Llama-3.2-3B-Math-LoRA (Reasoning Model)
This model is a fine-tuned version of Llama-3.2-3B-Instruct, specialized in solving mathematical problems using a reflective, iterative reasoning process. It was trained using Unsloth to mimic human-like stream-of-consciousness thinking, similar to the DeepSeek-R1 approach.
Key Features
- Reflective Thinking: The model explores the problem, expresses self-doubt, and refines its logic before providing a final answer.
- Efficient Fine-tuning: Trained using LoRA (Low-Rank Adaptation) in 4-bit quantization.
- Math Specialist: Optimized with the
OpenR1-Math-220kdataset to handle algebraic and arithmetic logic.
Training Metrics
The model was trained for 60 steps on a single NVIDIA T4 GPU (Google Colab).
| Metric | Value |
|---|---|
| Training Loss (Final) | ~0.85 (Check your Colab logs) |
| Learning Rate | 2e-4 |
| Optimizer | AdamW 8-bit |
| Batch Size | 1 (with 8 gradient accumulation steps) |
| Precision | 4-bit Quantization |
How to Use (Inference Code)
Since this is a LoRA adapter, you can load it using the following code. Make sure you have unsloth installed.

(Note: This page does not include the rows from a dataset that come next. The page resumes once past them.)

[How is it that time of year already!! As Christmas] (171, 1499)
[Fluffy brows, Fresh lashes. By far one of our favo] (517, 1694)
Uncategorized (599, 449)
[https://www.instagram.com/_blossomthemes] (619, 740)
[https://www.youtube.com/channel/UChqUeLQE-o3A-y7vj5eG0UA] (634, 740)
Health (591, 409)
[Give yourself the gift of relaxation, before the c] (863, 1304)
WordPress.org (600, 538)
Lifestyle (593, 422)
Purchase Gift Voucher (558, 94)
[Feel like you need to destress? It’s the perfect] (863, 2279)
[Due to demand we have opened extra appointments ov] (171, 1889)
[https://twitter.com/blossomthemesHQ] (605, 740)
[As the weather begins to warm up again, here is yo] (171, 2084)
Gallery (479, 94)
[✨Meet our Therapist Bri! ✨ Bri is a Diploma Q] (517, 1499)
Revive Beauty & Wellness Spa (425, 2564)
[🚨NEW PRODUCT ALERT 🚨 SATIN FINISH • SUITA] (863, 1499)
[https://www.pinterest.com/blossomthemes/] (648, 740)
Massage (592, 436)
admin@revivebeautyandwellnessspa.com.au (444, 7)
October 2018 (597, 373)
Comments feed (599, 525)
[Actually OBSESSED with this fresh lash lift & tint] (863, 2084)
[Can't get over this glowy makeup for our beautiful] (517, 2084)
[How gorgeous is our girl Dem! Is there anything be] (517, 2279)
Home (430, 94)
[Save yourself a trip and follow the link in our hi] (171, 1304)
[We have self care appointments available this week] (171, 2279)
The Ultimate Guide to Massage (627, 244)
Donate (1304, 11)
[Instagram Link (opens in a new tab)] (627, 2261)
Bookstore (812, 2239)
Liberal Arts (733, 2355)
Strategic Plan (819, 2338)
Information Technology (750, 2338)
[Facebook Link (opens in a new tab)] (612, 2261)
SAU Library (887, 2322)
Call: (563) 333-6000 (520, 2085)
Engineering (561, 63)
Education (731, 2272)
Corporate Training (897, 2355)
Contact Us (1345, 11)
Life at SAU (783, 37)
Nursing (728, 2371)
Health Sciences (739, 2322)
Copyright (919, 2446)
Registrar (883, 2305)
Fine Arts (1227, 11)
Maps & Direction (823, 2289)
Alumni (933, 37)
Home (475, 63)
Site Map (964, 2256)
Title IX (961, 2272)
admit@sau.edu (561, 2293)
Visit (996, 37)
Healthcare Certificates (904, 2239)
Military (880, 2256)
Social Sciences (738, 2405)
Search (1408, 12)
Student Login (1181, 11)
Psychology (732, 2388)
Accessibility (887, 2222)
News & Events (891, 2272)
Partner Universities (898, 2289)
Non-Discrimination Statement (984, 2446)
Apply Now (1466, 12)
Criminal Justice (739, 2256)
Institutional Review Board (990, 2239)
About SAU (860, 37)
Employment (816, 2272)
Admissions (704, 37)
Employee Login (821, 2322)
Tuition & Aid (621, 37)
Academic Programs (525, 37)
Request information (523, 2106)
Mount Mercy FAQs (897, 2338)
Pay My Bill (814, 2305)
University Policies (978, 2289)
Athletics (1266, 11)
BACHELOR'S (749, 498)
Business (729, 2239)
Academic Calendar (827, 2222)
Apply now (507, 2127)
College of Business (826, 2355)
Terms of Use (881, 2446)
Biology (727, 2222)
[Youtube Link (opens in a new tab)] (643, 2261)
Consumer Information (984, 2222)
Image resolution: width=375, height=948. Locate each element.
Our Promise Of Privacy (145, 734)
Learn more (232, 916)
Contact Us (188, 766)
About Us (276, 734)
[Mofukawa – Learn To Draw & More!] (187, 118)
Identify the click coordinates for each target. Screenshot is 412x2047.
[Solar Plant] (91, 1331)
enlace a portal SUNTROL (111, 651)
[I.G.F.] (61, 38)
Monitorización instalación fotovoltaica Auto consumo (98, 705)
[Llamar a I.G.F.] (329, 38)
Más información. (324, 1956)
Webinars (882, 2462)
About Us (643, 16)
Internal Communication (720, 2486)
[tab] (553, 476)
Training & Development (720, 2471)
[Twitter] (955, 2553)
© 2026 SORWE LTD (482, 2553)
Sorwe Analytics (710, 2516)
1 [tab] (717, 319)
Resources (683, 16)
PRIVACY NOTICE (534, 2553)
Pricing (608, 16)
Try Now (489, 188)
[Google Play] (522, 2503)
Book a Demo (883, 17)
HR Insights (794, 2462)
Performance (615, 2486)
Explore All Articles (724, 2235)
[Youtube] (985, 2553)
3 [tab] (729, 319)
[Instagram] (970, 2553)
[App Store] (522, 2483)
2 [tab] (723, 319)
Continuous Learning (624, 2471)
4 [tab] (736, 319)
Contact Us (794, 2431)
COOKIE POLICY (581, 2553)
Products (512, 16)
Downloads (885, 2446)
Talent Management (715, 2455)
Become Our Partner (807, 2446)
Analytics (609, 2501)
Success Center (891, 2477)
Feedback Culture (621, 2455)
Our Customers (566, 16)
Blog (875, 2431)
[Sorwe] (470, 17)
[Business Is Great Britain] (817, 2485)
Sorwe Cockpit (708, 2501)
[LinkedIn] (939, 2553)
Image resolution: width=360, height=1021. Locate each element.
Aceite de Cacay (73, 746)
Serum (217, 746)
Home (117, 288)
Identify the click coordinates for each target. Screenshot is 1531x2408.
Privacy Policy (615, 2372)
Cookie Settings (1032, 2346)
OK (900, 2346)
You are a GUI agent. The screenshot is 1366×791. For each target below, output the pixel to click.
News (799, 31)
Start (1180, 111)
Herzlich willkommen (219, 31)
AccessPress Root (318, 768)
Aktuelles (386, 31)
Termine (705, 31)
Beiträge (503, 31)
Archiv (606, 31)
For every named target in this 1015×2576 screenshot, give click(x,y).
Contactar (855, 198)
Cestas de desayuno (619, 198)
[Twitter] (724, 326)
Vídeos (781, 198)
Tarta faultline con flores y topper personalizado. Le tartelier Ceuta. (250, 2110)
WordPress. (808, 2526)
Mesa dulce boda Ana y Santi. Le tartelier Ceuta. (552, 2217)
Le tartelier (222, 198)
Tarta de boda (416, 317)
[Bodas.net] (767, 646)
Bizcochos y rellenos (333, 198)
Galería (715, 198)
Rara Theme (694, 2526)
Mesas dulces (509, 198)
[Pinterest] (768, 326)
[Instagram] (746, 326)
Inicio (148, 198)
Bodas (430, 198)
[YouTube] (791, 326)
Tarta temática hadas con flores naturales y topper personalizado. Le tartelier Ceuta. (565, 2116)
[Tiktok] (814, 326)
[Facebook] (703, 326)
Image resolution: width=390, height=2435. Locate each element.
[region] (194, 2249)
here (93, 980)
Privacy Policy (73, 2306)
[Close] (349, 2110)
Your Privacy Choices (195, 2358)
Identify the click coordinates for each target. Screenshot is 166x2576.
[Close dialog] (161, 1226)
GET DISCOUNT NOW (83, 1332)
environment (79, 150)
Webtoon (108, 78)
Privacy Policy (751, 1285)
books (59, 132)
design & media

Installation & Dependencies (CMD)
To run this model, you must have a GPU environment (like Google Colab or a local GPU). Install the necessary dependencies using the following commands:
!pip install -q huggingface_hub
!pip install -q unsloth
!pip install -q --force-reinstall --no-cache-dir --no-deps git+https://github.com/unslothai/unsloth.git
from unsloth import FastLanguageModel
import torch
# Load the model and tokenizer
model, tokenizer = FastLanguageModel.from_pretrained(
model_name = "rimon-dutta/Llama-3.2-3B-Math-LoRA",
max_seq_length = 2048,
load_in_4bit = True,
)
FastLanguageModel.for_inference(model)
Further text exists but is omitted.